Published online by Cambridge University Press:  20 January 2017

Terry L. Jones
Affiliation:
Department of Social Sciences, California Polytechnic State University San Luis Obispo, CA 93407 (Tljones@calpoly.edu)
Brian F. Codding
Affiliation:
Department of Anthropology, Stanford University, 450 Serra Mall, Building 50, Stanford, CA 94305-2034 (bcodding@stanford.edu)

Abstract

Hildebrandt et al. offer this rather vitriolic challenge to our conclusions on the Diablo Canyon fauna in order to recast the data in favor of their view that major diachronic trends in western North American prehistory are the product of an increase in men's prestige hunting over time.
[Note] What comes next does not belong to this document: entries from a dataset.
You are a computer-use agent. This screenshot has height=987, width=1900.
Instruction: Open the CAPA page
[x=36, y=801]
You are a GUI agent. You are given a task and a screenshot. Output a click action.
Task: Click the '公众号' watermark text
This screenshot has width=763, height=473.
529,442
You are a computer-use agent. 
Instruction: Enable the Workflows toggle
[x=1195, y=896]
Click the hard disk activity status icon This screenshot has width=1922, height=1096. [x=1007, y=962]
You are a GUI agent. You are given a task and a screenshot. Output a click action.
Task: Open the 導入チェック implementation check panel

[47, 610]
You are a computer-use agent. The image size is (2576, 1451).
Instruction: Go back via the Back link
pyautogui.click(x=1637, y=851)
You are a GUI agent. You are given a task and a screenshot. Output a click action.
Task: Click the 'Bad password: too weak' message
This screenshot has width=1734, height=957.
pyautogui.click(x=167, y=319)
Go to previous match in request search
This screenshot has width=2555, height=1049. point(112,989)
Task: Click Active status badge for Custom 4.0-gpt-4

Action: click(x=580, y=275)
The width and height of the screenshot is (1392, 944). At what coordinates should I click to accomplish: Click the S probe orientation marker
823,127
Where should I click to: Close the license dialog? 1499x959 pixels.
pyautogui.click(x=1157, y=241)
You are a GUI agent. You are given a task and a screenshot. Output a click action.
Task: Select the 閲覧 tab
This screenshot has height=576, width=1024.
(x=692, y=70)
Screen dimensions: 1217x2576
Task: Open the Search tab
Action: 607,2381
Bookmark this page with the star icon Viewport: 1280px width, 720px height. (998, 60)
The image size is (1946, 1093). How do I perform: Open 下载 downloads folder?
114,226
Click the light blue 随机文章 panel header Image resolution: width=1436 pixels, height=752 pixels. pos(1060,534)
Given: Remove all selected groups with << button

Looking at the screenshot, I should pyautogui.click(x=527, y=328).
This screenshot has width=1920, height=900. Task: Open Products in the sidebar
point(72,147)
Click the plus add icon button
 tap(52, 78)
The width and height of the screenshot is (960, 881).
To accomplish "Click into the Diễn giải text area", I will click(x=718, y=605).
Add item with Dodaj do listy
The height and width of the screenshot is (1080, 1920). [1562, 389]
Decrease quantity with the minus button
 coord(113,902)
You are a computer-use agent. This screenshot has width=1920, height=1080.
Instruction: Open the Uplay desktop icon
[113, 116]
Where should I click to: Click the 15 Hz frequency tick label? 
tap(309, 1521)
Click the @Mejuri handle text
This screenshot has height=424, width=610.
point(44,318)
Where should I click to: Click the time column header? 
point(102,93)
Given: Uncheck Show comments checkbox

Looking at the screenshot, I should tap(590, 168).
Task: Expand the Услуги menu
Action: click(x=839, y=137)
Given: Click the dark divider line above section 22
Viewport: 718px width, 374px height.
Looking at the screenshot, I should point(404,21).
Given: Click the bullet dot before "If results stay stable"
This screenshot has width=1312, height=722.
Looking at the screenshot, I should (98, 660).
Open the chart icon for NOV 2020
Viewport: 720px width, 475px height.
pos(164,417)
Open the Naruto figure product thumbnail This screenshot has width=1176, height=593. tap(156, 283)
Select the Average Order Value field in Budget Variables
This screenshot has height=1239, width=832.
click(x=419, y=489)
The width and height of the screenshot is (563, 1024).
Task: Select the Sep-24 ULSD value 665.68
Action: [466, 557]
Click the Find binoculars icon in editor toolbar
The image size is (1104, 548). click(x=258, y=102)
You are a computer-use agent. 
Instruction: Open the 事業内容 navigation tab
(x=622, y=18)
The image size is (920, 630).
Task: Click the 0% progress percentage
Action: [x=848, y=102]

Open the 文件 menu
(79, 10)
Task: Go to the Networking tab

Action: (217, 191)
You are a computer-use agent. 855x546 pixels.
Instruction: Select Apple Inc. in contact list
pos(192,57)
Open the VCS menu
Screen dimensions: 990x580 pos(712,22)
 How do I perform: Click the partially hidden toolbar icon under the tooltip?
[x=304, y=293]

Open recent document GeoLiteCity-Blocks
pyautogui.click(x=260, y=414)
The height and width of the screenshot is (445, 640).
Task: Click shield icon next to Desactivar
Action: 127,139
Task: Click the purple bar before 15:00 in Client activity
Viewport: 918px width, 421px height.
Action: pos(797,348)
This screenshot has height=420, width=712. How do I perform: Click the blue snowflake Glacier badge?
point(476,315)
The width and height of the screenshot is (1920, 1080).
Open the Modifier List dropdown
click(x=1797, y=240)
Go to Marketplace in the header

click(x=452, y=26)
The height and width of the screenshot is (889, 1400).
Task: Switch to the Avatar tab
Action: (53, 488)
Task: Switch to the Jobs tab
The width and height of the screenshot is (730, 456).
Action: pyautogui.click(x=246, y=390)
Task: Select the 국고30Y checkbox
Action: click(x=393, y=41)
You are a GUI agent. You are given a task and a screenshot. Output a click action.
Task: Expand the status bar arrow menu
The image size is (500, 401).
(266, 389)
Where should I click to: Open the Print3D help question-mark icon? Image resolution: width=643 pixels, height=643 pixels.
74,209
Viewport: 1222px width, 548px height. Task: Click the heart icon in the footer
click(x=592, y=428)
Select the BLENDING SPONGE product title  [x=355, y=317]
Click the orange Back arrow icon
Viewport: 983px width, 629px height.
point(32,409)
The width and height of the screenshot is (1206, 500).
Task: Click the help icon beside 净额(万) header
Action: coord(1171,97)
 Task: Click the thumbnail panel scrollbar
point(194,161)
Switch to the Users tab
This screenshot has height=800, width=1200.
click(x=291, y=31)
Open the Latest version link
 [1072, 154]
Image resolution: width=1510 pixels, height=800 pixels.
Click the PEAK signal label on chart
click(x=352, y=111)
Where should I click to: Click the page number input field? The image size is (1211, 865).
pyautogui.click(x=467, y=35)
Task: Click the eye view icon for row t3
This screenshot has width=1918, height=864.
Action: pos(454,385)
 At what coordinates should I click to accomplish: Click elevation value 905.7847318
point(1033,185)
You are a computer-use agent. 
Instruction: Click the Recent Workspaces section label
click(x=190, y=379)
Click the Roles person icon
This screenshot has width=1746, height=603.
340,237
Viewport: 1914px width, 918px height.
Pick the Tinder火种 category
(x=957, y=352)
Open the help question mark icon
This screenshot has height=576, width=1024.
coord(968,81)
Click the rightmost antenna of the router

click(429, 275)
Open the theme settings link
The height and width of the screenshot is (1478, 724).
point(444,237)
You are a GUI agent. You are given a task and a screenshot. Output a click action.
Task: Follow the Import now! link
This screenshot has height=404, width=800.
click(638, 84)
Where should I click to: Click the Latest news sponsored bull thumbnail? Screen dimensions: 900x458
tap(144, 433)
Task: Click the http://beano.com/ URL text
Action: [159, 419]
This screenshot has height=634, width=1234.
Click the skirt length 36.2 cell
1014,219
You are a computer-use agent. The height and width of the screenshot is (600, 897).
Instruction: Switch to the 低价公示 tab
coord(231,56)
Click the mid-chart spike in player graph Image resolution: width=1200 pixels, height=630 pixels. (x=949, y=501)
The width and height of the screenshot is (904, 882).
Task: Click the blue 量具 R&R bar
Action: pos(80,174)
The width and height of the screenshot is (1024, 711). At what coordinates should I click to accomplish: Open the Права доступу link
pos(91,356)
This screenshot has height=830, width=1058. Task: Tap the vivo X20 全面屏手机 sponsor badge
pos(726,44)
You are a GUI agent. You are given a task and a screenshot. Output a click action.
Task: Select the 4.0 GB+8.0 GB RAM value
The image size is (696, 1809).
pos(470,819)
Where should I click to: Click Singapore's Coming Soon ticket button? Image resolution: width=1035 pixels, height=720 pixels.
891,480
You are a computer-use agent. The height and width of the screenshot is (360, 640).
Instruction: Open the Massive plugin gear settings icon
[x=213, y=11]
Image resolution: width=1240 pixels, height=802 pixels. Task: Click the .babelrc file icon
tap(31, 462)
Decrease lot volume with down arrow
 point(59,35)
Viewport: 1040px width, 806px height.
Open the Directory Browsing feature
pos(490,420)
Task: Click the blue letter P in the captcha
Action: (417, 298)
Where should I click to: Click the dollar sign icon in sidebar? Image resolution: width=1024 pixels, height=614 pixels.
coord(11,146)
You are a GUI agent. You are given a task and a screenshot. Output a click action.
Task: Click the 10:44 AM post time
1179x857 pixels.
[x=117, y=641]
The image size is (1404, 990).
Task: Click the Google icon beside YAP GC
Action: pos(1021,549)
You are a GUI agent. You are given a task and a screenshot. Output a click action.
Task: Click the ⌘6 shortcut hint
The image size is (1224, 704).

Here we respond, first by discussing our view of the relationship between historical contingencies and behavioral ecological models, second by showing that the patterns they find in a regional faunal dataset result only from inappropriate aggregation of bone counts, third by questioning the potential prestige value of highly vulnerable species, and finally by making the case that standard behavioral ecological models, punctuated by historical contingencies, provide more parsimonious, albeit less fanciful, explanations for patterning in the western North American faunal record. We conclude by suggesting that when practitioners attempt to explain away empirical variability in order to support a favored hypothesis, it might be time to acknowledge that the hypothesis has failed to take flight.

Resumen

Resumen

Hildebrandt y colegas ofrecen este desafío bastante mordaz a nuestras conclusiones en la fauna de Cañón de Diablo para refundir los datos a favor de su vista que tendencias diacrónicas mayores en la prehistoria norteamericana occidental son el producto de un aumento en el prestigio de hombres que caza con el tiempo. Aquí respondemos, primero discutiendo nuestra vista de la relación entre contingencias y modelos históricas ecológicos conductistas, segundo mostrando que las pautas ellos encuentran en un resultado regional de dataset de faunal sólo de agregado inadecuada de condes de hueso, el tercero preguntando el valor potencial de prestigio de la especie sumamente vulnerable, y por último haciendo el caso que modelos ecológicos, conductistas y estándar, puntuado por contingencias históricas, proporciona más parco, aunque menos imaginario, Las explicaciones para modelar en el registro norteamericano occidental de faunal. Concluimos sugiriendo cuándo facultativos procuran justificar la variabilidad empírica para apoyar una hipótesis favorecida, quizás sea tiempo de reconocer que la hipótesis ha fallado de huir.